AUFGABENSTELLUNG:
Schreibe den offenen Brief an Ministerin Schopper zum Infektionsschutz an Schulen nach seinem letzten Satz weiter.

Ein offener Brief an meine oberste Dienstherrin

Sehr geehrte Frau Ministerin Schopper,

diese Worte richten sich in erster Linie an Sie als Verantwortliche vor Ort, sie können aber stellvertretend auf alle Mitglieder der KMK übertragen werden, an alle Priens, Ernsts, Piazolos, Holters, die seit zwei Jahren den Infektionsschutz an Schulen – nicht betreiben. Aufgrund der mir auferlegten Verpflichtung zu maßvollen Äußerung als Landesbeamter werde ich mich Ihnen gegenüber gemäßigter und höflicher Worte bedienen, die Sie aber bitte rein als meine dienstliche Pflicht auffassen, nicht aber mit einem tatsächlichen menschlichen Respekt und Wertschätzung gegenüber ihrer Amtsführung verwechseln. Hierzu bieten Sie nämlich keinerlei Anlass, den müsste man sich durch verantwortungsvolle und kompetente Politik verdienen.

Am 03. Februar 2022 bin ich an COVID-19 erkrankt. Trotz aller Schutzmaßnahmen von meiner Seite. Trotz allem, was ich versuchte. Ich habe mich schnellstmöglich Impfen und Boostern lassen, im Dienst von jeher eine ffp2-Maske getragen. Eine ordentliche und gut sitzende, nicht den billigen, schlecht geschnittenen Schrott den ihr Amt in infamöser Zusammenarbeit mit dem hiesigen Sozialministerium für uns beschaffen ließ, ein weiteres Indiz dafür, dass es im Kompetenzbereich des Bevölkerungsschutzes in beiden Ministerien deutliche Mängel gibt.

Ich habe mich trotz meiner Versuche, mich vor einer Infektion zu schützen, infiziert.

Meiner Versuche – von Ihrer Seite blieb ein wirkungsvoller Infektionsschutz stets (man möchte meinen gezielt) aus. Seit Pandemiebeginn werden wir mit Lüftungsanweisungen und herbeigeschwurbelten Masken-auf-Masken-ab-Regelwechseln abgespeist, die meistens den medizinischen Empfehlungen in der aktuellen Infektionslage entgegenstehen. Ihre Verordnungen werden inzwischen mit resigniertem Gelächter begrüßt – ich weiß nicht ob sie das ahnen oder diesen Gedanken als Selbstschutz der eigenen Amtskonstruktion lieber verdrängen.

BEREITGESTELLTES MATERIAL:
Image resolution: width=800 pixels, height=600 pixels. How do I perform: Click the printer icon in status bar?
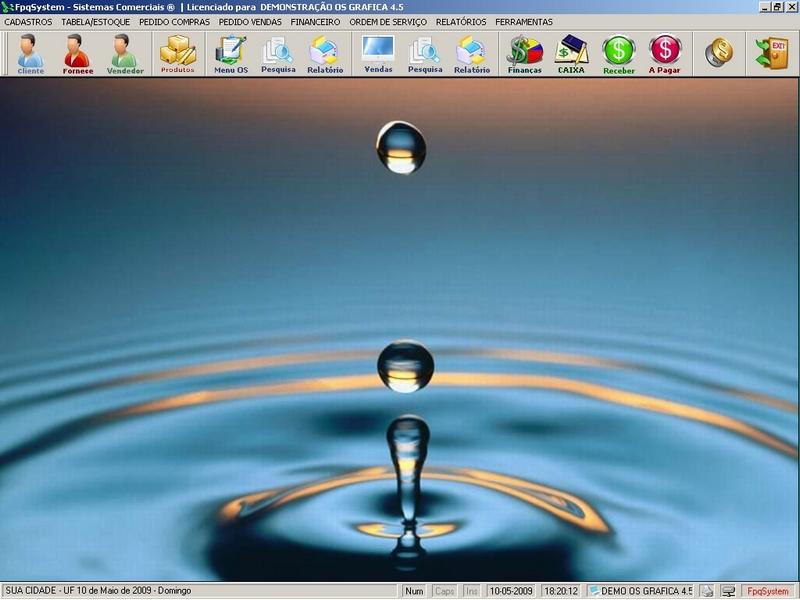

ANTWORT ZUR AUFGABE:
Ich bin nun also infiziert, nach bald zwei Jahren Pandemiemanagement ohne medizinische Expertise. Es begann mit einem morgendlichen Kratzen im Hals. Nach der vierten Stunde an diesem Donnerstag – Geschichte Klasse 12 – war mir klar, dass ich extrem schnell etwas ausbrüte. Heißer Kopf, Halsschmerzen, Unwohlsein. Schnellstmöglich nach Hause. Bereits zu diesem Zeitpunkt ahnte ich, dass es wohl die Scheiß-Seuche sein müsste, angesichts der raschen Entwicklung meiner Symptome. Zwei Schnelltest aus Schulbeständen zeigten zunächst ein negatives Resultat, worauf ich doch wieder auf die Theorie einer üblichen Erkältung verfiel. Erst spät am Donnerstag-Abend – zu dem Zeitpunkt hatte ich bereits 38,8 Fieber und heftige Kopfschmerzen – zeigte sich eine blasse rote Linie, nur im hellen Licht sichtbar, auf dem Kästchen. Ab da war klar, was ohnehin schon lange klar war. Klar war auch, dass ich schon lange unentdeckt infektiös für andere durch unsere Schulgemeinschaft gerannt bin.

Zweifeln Sie eigentlich manchmal an ihrer brillianten Teststrategie? Ist Ironie noch in Ordnung? Zweifeln Sie überhaupt bei sich im Haus?

Am Mittwoch der vor meiner Infektion liegenden Woche hatte ich im Rahmen einer Gesprächsrunde zwischen Personalrät*Innen und Mitarbeiter*Innen des Regierungspräsidium Stuttgarts versucht, dem Amtszimmerbereich zu erklären, was den Schulen bisher angetan wurde. Weil ich dachte: „Die verstehen das bisher gar nicht, sie würden es sonst nicht tun.“ Ich schilderte die grauen Gesichter der jungen Menschen, die um sich greifende Depression, die Angst vor der Infektion, das ständige Leben mit Furcht, weil man weiß, dass über all um einen Menschen dicht an dicht sitzen, die mit einem potentiell tödlichen Virus infiziert sind. Man ließ mich höflich ausreden.

In der Folge erklärte mir ein alter, weißhaariger Mann, dass wir alle durch schwierige Zeiten gehen und dass ich mir sicher sein könne, dass jede Entscheidung bezüglich der Schulen eine verantwortungsvolle Einzelfallentscheidung darstelle, in jedem Fall eine Einzelfallentscheidung, zum Besten aller Beteiligten im Fall, wir müssten nun zusammenstehen, verantwortungsvoll, zum Besten aller Beteiligten, in Einzelfällen.

Sie verstanden es nicht.

Von Verantwortung kann ich bei Ihnen und den Ihnen unterstellten Entscheidungsträgern keine Spur erkennen. Ihre Verantwortung wäre es, mich als Landesbeamten vor der Infektion mit einer potentiell tödlichen Krankheit zu schützen. Ihre Verantwortung wäre es, Kinder und Jugendliche, sowie deren Familien, vor einer potentiell Langzeitschäden erzeugenden Krankheit zu schützen.

Sie aber pferchen uns zusammen. Mit Schnelltests, die die meisten Infektionen nicht oder viel zu spät entdecken und einem Lüftungskonzept, das angesichts der Verhältnisse an Schulen, schon immer hochgradig lächerlich und entlarvend war.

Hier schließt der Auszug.